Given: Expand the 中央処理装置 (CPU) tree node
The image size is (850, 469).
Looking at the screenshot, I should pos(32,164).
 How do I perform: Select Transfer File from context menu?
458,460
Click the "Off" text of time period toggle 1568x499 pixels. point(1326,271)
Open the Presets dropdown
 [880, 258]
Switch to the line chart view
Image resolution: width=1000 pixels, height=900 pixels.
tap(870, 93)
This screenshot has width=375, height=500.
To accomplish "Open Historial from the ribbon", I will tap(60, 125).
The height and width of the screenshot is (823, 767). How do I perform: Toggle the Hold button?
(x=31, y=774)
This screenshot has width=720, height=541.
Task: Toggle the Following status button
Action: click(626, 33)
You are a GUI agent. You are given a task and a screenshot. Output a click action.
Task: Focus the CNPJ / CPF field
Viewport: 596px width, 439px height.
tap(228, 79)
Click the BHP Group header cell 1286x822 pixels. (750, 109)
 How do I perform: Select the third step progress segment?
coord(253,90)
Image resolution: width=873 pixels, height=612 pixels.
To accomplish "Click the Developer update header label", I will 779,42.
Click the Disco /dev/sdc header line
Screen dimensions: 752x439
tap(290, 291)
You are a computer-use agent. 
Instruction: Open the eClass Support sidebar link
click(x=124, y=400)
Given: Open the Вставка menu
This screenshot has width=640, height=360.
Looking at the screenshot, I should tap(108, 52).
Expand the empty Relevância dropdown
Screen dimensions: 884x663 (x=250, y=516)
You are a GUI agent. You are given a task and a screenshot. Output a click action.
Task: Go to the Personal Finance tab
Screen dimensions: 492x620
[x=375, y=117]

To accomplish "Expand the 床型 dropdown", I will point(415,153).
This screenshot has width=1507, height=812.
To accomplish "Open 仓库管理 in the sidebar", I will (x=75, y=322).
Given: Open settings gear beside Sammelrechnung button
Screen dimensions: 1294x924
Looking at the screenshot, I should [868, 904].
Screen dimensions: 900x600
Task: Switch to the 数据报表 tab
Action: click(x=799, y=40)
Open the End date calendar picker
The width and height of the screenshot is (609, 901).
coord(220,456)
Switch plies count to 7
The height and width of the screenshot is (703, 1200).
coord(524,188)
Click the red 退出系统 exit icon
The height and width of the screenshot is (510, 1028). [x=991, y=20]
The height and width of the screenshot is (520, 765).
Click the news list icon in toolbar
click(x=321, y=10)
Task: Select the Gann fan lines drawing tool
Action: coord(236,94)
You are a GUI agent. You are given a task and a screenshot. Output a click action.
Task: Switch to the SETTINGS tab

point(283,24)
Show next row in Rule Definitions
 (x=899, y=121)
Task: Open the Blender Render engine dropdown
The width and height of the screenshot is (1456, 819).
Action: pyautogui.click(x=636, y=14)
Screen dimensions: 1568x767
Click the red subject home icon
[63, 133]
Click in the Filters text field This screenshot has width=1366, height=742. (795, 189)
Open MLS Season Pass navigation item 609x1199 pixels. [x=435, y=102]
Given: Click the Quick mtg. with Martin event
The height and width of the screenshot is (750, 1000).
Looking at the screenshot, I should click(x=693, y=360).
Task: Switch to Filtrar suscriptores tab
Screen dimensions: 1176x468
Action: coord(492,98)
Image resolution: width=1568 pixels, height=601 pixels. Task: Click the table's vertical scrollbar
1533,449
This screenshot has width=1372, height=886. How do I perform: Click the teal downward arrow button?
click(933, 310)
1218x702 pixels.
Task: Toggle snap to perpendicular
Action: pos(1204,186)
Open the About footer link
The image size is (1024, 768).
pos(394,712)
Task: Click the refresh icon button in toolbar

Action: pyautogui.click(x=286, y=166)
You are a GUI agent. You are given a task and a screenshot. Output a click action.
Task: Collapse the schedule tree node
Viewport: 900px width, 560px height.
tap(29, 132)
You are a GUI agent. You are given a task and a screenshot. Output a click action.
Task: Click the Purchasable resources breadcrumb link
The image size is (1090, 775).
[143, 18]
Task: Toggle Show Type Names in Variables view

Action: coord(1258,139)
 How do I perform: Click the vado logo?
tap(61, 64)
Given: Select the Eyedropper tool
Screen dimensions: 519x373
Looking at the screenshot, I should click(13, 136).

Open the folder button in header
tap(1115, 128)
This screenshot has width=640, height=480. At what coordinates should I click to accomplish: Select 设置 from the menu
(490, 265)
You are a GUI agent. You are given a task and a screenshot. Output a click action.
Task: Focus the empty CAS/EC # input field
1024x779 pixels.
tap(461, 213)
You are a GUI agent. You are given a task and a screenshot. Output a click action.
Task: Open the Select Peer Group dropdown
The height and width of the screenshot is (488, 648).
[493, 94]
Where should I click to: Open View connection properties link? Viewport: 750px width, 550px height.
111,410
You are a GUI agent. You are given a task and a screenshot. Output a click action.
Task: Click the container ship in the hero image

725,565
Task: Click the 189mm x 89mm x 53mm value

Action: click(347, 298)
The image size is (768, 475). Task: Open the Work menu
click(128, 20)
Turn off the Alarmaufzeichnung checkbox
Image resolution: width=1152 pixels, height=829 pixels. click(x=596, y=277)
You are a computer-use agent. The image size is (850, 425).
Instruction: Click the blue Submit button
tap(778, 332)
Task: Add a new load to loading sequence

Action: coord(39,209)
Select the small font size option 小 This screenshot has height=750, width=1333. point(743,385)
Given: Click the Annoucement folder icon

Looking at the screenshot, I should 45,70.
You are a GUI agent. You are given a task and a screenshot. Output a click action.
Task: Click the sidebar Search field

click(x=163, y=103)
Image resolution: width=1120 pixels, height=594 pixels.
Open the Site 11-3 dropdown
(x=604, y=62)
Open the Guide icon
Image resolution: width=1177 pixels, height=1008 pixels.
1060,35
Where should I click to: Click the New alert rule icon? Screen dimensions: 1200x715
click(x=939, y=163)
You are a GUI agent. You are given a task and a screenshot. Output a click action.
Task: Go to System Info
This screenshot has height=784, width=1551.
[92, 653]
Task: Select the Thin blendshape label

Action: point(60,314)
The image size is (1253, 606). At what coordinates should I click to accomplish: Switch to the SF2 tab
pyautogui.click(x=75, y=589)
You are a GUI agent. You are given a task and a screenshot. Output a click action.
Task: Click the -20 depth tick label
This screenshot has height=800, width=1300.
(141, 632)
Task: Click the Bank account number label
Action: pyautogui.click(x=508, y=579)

■ **AIM OF THE EXERCISE**:
Set down each record above without changing a single word.

■ **EXERCISE RESULT**:
Given: Expand the 中央処理装置 (CPU) tree node
The image size is (850, 469).
Looking at the screenshot, I should pos(32,164).
 How do I perform: Select Transfer File from context menu?
458,460
Click the "Off" text of time period toggle 1568x499 pixels. point(1326,271)
Open the Presets dropdown
 [880, 258]
Switch to the line chart view
Image resolution: width=1000 pixels, height=900 pixels.
tap(870, 93)
This screenshot has width=375, height=500.
To accomplish "Open Historial from the ribbon", I will tap(60, 125).
The height and width of the screenshot is (823, 767). How do I perform: Toggle the Hold button?
(x=31, y=774)
This screenshot has width=720, height=541.
Task: Toggle the Following status button
Action: click(626, 33)
You are a GUI agent. You are given a task and a screenshot. Output a click action.
Task: Focus the CNPJ / CPF field
Viewport: 596px width, 439px height.
tap(228, 79)
Click the BHP Group header cell 1286x822 pixels. (750, 109)
 How do I perform: Select the third step progress segment?
coord(253,90)
Image resolution: width=873 pixels, height=612 pixels.
To accomplish "Click the Developer update header label", I will 779,42.
Click the Disco /dev/sdc header line
Screen dimensions: 752x439
tap(290, 291)
You are a computer-use agent. 
Instruction: Open the eClass Support sidebar link
click(x=124, y=400)
Given: Open the Вставка menu
This screenshot has width=640, height=360.
Looking at the screenshot, I should tap(108, 52).
Expand the empty Relevância dropdown
Screen dimensions: 884x663 (x=250, y=516)
You are a GUI agent. You are given a task and a screenshot. Output a click action.
Task: Go to the Personal Finance tab
Screen dimensions: 492x620
[x=375, y=117]

To accomplish "Expand the 床型 dropdown", I will point(415,153).
This screenshot has width=1507, height=812.
To accomplish "Open 仓库管理 in the sidebar", I will (x=75, y=322).
Given: Open settings gear beside Sammelrechnung button
Screen dimensions: 1294x924
Looking at the screenshot, I should [868, 904].
Screen dimensions: 900x600
Task: Switch to the 数据报表 tab
Action: click(x=799, y=40)
Open the End date calendar picker
The width and height of the screenshot is (609, 901).
coord(220,456)
Switch plies count to 7
The height and width of the screenshot is (703, 1200).
coord(524,188)
Click the red 退出系统 exit icon
The height and width of the screenshot is (510, 1028). [x=991, y=20]
The height and width of the screenshot is (520, 765).
Click the news list icon in toolbar
click(x=321, y=10)
Task: Select the Gann fan lines drawing tool
Action: coord(236,94)
You are a GUI agent. You are given a task and a screenshot. Output a click action.
Task: Switch to the SETTINGS tab

point(283,24)
Show next row in Rule Definitions
 (x=899, y=121)
Task: Open the Blender Render engine dropdown
The width and height of the screenshot is (1456, 819).
Action: pyautogui.click(x=636, y=14)
Screen dimensions: 1568x767
Click the red subject home icon
[63, 133]
Click in the Filters text field This screenshot has width=1366, height=742. (795, 189)
Open MLS Season Pass navigation item 609x1199 pixels. [x=435, y=102]
Given: Click the Quick mtg. with Martin event
The height and width of the screenshot is (750, 1000).
Looking at the screenshot, I should click(x=693, y=360).
Task: Switch to Filtrar suscriptores tab
Screen dimensions: 1176x468
Action: coord(492,98)
Image resolution: width=1568 pixels, height=601 pixels. Task: Click the table's vertical scrollbar
1533,449
This screenshot has width=1372, height=886. How do I perform: Click the teal downward arrow button?
click(933, 310)
1218x702 pixels.
Task: Toggle snap to perpendicular
Action: pos(1204,186)
Open the About footer link
The image size is (1024, 768).
pos(394,712)
Task: Click the refresh icon button in toolbar

Action: pyautogui.click(x=286, y=166)
You are a GUI agent. You are given a task and a screenshot. Output a click action.
Task: Collapse the schedule tree node
Viewport: 900px width, 560px height.
tap(29, 132)
You are a GUI agent. You are given a task and a screenshot. Output a click action.
Task: Click the Purchasable resources breadcrumb link
The image size is (1090, 775).
[143, 18]
Task: Toggle Show Type Names in Variables view

Action: coord(1258,139)
 How do I perform: Click the vado logo?
tap(61, 64)
Given: Select the Eyedropper tool
Screen dimensions: 519x373
Looking at the screenshot, I should click(13, 136).

Open the folder button in header
tap(1115, 128)
This screenshot has width=640, height=480. At what coordinates should I click to accomplish: Select 设置 from the menu
(490, 265)
You are a GUI agent. You are given a task and a screenshot. Output a click action.
Task: Focus the empty CAS/EC # input field
1024x779 pixels.
tap(461, 213)
You are a GUI agent. You are given a task and a screenshot. Output a click action.
Task: Open the Select Peer Group dropdown
The height and width of the screenshot is (488, 648).
[493, 94]
Where should I click to: Open View connection properties link? Viewport: 750px width, 550px height.
111,410
You are a GUI agent. You are given a task and a screenshot. Output a click action.
Task: Click the container ship in the hero image

725,565
Task: Click the 189mm x 89mm x 53mm value

Action: click(347, 298)
The image size is (768, 475). Task: Open the Work menu
click(128, 20)
Turn off the Alarmaufzeichnung checkbox
Image resolution: width=1152 pixels, height=829 pixels. click(x=596, y=277)
You are a computer-use agent. The image size is (850, 425).
Instruction: Click the blue Submit button
tap(778, 332)
Task: Add a new load to loading sequence

Action: coord(39,209)
Select the small font size option 小 This screenshot has height=750, width=1333. point(743,385)
Given: Click the Annoucement folder icon

Looking at the screenshot, I should 45,70.
You are a GUI agent. You are given a task and a screenshot. Output a click action.
Task: Click the sidebar Search field

click(x=163, y=103)
Image resolution: width=1120 pixels, height=594 pixels.
Open the Site 11-3 dropdown
(x=604, y=62)
Open the Guide icon
Image resolution: width=1177 pixels, height=1008 pixels.
1060,35
Where should I click to: Click the New alert rule icon? Screen dimensions: 1200x715
click(x=939, y=163)
You are a GUI agent. You are given a task and a screenshot. Output a click action.
Task: Go to System Info
This screenshot has height=784, width=1551.
[92, 653]
Task: Select the Thin blendshape label

Action: point(60,314)
The image size is (1253, 606). At what coordinates should I click to accomplish: Switch to the SF2 tab
pyautogui.click(x=75, y=589)
You are a GUI agent. You are given a task and a screenshot. Output a click action.
Task: Click the -20 depth tick label
This screenshot has height=800, width=1300.
(141, 632)
Task: Click the Bank account number label
Action: pyautogui.click(x=508, y=579)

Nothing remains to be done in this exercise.